**Task brief**
Repeat verbatim, and only, the lines of the data below, beginning at the line that contains "Given: Open the" and stopping after the line that contains "Task: Open the wishlist heart icon".

[[ Task material open ]]

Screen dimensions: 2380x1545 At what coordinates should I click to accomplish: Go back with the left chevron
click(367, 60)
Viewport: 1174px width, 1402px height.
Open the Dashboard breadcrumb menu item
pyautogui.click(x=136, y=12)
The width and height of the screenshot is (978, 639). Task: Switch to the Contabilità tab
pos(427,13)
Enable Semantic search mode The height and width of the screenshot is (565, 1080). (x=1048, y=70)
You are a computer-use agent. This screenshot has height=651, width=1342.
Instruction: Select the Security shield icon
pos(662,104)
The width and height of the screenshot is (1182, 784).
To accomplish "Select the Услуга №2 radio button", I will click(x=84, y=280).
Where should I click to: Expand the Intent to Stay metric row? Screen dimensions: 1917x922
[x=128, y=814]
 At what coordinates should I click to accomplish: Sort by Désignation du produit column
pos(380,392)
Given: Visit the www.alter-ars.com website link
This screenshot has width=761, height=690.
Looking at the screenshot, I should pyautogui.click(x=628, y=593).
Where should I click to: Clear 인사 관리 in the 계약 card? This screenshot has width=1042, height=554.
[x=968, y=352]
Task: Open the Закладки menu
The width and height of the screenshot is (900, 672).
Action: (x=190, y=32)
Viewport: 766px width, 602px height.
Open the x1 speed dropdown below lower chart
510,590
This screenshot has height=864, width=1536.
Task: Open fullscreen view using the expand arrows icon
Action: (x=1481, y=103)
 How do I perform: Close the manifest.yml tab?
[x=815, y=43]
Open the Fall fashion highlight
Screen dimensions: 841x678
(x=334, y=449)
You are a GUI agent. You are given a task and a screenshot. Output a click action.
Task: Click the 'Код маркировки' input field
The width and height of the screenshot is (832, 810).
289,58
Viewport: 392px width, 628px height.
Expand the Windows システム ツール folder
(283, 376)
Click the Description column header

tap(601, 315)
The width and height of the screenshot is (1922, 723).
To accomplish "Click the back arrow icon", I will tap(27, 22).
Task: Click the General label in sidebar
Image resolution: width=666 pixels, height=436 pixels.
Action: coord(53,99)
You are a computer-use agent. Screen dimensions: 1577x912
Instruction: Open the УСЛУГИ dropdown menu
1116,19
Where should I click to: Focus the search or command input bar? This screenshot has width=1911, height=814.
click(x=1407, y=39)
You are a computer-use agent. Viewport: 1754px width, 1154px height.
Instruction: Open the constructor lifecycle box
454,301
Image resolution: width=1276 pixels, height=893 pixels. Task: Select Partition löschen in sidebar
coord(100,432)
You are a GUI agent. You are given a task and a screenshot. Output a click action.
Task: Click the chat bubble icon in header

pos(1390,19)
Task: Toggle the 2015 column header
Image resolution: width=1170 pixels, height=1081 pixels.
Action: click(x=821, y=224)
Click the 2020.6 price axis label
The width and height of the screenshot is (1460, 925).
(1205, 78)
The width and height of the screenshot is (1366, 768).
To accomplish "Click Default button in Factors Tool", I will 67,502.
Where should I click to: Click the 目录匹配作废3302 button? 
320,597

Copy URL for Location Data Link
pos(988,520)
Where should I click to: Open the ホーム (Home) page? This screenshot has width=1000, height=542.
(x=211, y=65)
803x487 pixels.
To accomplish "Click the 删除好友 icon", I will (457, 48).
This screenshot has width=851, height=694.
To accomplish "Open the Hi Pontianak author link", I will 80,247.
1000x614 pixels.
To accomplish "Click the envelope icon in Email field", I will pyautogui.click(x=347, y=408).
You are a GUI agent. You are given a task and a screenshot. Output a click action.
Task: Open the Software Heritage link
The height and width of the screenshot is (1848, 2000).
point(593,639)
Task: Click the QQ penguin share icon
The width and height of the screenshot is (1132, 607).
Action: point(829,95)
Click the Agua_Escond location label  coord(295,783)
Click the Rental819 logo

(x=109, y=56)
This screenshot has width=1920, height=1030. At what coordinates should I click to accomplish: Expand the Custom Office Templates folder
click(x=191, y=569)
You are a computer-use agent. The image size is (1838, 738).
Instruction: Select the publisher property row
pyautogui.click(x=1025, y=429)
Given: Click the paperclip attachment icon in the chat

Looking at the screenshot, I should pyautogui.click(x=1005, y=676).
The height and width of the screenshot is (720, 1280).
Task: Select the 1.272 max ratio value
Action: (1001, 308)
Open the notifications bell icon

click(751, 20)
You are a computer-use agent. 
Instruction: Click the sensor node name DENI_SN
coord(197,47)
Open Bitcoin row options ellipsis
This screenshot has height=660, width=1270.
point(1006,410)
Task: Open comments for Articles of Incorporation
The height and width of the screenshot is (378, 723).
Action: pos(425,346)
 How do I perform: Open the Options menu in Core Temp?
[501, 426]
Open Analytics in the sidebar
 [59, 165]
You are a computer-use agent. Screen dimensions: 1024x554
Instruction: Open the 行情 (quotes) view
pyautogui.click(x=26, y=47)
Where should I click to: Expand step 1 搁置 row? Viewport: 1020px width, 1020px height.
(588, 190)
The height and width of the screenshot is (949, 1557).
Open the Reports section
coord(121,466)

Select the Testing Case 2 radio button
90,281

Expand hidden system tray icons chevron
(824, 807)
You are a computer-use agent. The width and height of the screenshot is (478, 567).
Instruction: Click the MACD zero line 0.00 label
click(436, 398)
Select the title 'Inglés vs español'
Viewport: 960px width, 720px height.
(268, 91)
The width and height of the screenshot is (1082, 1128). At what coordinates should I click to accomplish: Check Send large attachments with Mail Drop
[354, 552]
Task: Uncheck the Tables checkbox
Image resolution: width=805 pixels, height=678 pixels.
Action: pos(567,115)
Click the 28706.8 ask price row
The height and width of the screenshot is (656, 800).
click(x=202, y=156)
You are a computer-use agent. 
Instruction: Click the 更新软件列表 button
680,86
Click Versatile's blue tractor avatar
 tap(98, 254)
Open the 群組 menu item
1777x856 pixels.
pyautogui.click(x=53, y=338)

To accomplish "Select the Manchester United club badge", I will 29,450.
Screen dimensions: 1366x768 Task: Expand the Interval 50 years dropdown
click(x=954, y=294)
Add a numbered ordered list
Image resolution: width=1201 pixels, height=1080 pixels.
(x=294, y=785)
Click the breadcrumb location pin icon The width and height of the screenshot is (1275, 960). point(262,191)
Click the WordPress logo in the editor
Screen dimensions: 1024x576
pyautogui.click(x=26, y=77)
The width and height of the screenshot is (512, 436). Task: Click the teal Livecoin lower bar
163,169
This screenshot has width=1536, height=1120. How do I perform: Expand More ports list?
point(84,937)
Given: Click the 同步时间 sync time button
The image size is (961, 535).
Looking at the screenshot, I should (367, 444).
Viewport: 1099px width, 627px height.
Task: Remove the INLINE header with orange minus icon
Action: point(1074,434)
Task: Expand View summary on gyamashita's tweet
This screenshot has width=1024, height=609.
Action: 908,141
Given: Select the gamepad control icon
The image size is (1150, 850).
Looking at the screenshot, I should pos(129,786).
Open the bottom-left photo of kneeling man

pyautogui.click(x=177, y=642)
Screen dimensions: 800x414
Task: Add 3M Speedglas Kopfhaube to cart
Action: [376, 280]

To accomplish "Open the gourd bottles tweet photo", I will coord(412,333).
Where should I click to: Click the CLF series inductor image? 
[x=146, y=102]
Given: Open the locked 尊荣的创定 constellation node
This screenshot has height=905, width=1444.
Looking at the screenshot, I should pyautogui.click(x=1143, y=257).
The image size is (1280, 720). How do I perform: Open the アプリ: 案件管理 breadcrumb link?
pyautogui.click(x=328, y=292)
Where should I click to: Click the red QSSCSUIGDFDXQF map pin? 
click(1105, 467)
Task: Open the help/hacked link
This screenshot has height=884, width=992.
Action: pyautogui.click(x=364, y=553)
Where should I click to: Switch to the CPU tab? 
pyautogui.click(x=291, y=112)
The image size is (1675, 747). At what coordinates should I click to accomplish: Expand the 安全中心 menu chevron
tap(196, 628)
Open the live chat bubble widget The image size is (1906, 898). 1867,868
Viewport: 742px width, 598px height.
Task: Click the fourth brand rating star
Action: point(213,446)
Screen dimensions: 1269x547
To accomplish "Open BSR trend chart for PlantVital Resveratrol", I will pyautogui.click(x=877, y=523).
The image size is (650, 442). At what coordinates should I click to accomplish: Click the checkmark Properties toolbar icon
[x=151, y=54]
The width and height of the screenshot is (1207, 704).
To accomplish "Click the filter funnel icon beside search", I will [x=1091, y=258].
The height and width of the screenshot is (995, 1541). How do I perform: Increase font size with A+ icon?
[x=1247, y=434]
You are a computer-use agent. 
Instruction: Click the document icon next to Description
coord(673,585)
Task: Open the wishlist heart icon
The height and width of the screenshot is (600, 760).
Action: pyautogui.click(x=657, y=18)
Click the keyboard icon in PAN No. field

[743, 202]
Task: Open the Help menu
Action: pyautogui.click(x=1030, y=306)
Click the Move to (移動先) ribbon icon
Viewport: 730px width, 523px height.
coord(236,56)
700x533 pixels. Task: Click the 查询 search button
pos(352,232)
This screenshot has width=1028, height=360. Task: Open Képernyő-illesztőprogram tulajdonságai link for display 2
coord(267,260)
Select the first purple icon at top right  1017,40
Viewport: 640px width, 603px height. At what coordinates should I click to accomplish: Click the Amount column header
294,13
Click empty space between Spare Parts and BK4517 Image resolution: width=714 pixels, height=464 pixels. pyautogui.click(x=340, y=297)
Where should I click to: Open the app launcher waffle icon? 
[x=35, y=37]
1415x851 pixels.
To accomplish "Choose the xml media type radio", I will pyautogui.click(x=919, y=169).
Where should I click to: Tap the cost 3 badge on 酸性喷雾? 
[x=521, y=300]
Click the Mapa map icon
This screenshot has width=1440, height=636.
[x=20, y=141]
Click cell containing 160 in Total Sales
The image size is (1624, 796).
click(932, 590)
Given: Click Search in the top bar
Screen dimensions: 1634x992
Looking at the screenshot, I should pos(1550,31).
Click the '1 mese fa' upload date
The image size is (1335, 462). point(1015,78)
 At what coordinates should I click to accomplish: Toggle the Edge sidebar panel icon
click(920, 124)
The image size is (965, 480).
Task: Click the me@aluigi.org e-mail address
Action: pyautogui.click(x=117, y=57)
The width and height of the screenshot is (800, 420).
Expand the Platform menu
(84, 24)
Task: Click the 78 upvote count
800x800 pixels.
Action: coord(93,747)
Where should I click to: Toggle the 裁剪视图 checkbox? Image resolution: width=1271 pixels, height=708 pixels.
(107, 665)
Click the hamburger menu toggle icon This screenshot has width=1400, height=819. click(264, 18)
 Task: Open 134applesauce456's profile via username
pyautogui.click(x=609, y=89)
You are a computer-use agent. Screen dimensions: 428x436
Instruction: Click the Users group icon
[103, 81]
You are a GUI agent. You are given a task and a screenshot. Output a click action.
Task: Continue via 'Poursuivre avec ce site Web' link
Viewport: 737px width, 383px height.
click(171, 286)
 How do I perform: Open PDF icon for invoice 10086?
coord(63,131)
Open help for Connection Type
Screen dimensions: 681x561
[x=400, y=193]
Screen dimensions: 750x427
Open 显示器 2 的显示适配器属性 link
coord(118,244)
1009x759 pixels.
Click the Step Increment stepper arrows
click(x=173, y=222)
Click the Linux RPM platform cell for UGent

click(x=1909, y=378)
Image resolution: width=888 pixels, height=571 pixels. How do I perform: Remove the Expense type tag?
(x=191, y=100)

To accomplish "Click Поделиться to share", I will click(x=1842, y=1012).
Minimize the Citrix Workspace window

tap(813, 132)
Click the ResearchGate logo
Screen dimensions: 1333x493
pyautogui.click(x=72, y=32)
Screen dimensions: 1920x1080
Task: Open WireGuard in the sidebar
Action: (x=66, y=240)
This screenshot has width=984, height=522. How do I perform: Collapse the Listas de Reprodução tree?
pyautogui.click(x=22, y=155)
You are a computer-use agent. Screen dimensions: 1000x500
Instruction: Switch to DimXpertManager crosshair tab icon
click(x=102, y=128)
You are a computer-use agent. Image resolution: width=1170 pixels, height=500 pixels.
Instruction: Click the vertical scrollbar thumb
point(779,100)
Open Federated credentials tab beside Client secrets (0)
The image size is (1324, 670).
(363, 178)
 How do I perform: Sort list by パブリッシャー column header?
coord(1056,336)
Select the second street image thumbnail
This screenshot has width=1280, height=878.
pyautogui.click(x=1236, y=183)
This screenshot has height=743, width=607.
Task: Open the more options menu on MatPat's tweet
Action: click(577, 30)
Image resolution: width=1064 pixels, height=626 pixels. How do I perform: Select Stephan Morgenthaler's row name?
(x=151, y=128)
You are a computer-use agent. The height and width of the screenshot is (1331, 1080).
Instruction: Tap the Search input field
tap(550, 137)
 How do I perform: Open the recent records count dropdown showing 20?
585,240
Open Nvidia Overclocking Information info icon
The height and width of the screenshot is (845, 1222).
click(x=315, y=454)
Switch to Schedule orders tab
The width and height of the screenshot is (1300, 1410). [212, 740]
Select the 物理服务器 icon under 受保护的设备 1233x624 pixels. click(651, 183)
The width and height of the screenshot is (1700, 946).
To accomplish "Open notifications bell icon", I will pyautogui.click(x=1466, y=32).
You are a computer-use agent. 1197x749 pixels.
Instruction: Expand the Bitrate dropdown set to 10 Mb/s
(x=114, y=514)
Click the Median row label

[[ Task material closed ]]

**Answer area**
Given: Open the locked 尊荣的创定 constellation node
This screenshot has height=905, width=1444.
Looking at the screenshot, I should pyautogui.click(x=1143, y=257).
The image size is (1280, 720). How do I perform: Open the アプリ: 案件管理 breadcrumb link?
pyautogui.click(x=328, y=292)
Where should I click to: Click the red QSSCSUIGDFDXQF map pin? 
click(1105, 467)
Task: Open the help/hacked link
This screenshot has height=884, width=992.
Action: pyautogui.click(x=364, y=553)
Where should I click to: Switch to the CPU tab? 
pyautogui.click(x=291, y=112)
The image size is (1675, 747). At what coordinates should I click to accomplish: Expand the 安全中心 menu chevron
tap(196, 628)
Open the live chat bubble widget The image size is (1906, 898). 1867,868
Viewport: 742px width, 598px height.
Task: Click the fourth brand rating star
Action: point(213,446)
Screen dimensions: 1269x547
To accomplish "Open BSR trend chart for PlantVital Resveratrol", I will pyautogui.click(x=877, y=523).
The image size is (650, 442). At what coordinates should I click to accomplish: Click the checkmark Properties toolbar icon
[x=151, y=54]
The width and height of the screenshot is (1207, 704).
To accomplish "Click the filter funnel icon beside search", I will [x=1091, y=258].
The height and width of the screenshot is (995, 1541). How do I perform: Increase font size with A+ icon?
[x=1247, y=434]
You are a computer-use agent. 
Instruction: Click the document icon next to Description
coord(673,585)
Task: Open the wishlist heart icon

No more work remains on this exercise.